D’altra parte, il desiderio e/o la necessità di viaggiare l’hanno avuta milioni di uomini. Fra questi mi piace tuttavia ricordare una persona – o meglio un frammento del suo vasto, variegato, secolare mosaico esistenziale. Desidero ricordare un frammento di vita di Rosario Raffaele Spongano (1904-2004), filologo salentino di fama, ch’è stato per quasi mezzo secolo, inter alia, professore di Letteratura italiana presso l’Università di Bologna.
Negli anni della paideia universitaria, Spongano venne d’improvviso raggiunto da una lettera della madre, la quale lo pregava di far ritorno quanto prima al paese natio, giacché la famiglia era stata colpita da un grave lutto. L’autentico filologo in pectore si predispose immediatamente a ritornare, ma non ebbe l’animo di confessare che non poteva far fronte al costo del biglietto per il viaggio in treno.
Come che sia, venne accompagnato alla stazione dall’amico e compagno di studi Delio Cantimori (1904-1966) – il geniale, celeberrimo storiografo moderno, tuttora imprescindibile per chiunque aspiri ad occuparsi scientificamente di Riforma e “Controriforma” – che gli acquistò e poi gli passò un panino da un finestrino del treno in partenza: “era il mio unico bagaglio e anzi si può dire che fosse allora, insieme al vestito che indossavo, il mio solo possesso”.
Ma il momento che Spongano più temeva, nel suo viaggio da “clandestino”, doveva ancora arrivare, perché ad un tratto il capotreno aprì lo scompartimento e, guardandolo in viso, gli chiese – come peraltro da sempre si conviene nel Paese – di mostrargli il biglietto: “Non ebbi nemmeno la forza, o il coraggio, di rispondergli: riuscii solo a fissarlo. Stringendo fra le mani il panino di Cantimori, che era tutto ciò che avevo, lo guardavo diritto negli occhi. Lui pure mi fissò per un tempo che mi sembrò lunghissimo, ma forse fu solo l’istante che gli servì per leggere nel mio sguardo tutta la vergogna e la disperazione che provavo. Non pronunciò una sola parola, non mi chiese nient’altro, ma capì: se ne andò scuotendo la testa e, fino alla fine del viaggio, non tornò mai più a quello scompartimento. Ecco io credo che in quel frangente così terribile, in quel passaggio drammatico della mia esistenza, queste due cose mi abbiano salvato: il panino di Cantimori e lo sguardo di quel capotreno, il dono di un amico e la solidale comprensione di un estraneo. Non so se sarò mai capace di esprimere la gratitudine che porto a questi due uomini per i loro gesti”.

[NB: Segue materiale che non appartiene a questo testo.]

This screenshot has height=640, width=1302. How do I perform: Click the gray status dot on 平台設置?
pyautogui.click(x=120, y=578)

La stazione si disvela, allora, come momento ove si può dar corpo a una vita in terra che si costruisce via via il proprio futuro, alla vita che verrà, oppure come passaggio (meglio, la con-versione) da un tipo di vita a un altro, o addirittura come ponte quasi magico fra una vita prettamente materiale a quella spirituale, capace, tra il resto, di ridar voce a chi l’ha ingiustamente perduta, a corpi disabitati che desiderano riappropriarsi di se stessi.

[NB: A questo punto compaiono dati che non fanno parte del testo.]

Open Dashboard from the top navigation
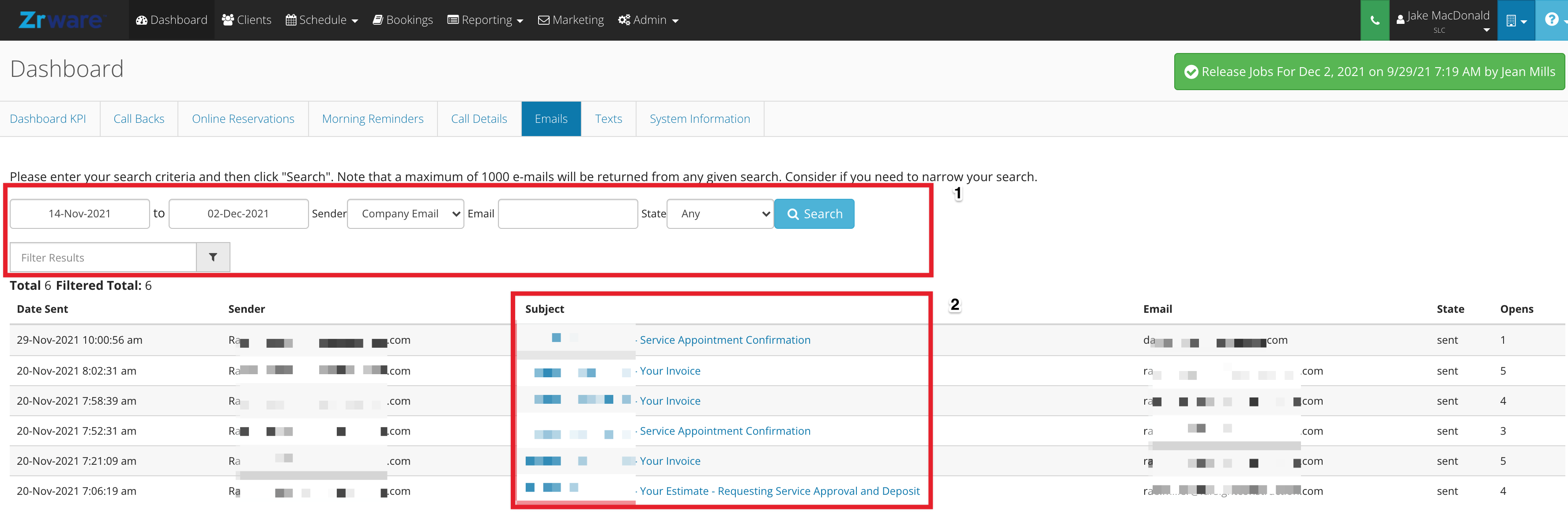 [172, 20]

Se la stazione fosse una lanterna, potremmo forse porla in testa al treno, perché faccia luce sul futuro ben più che sul passato, disvelando un incipit davvero nuovo, senza mai dimenticare che – per dirla con Marco Veglia – un manipolo animoso d’intellettuali “come nomadi non immemori di operare per la propria terra, continuano ostinatamente a vivere la propria contingenza come un dono”.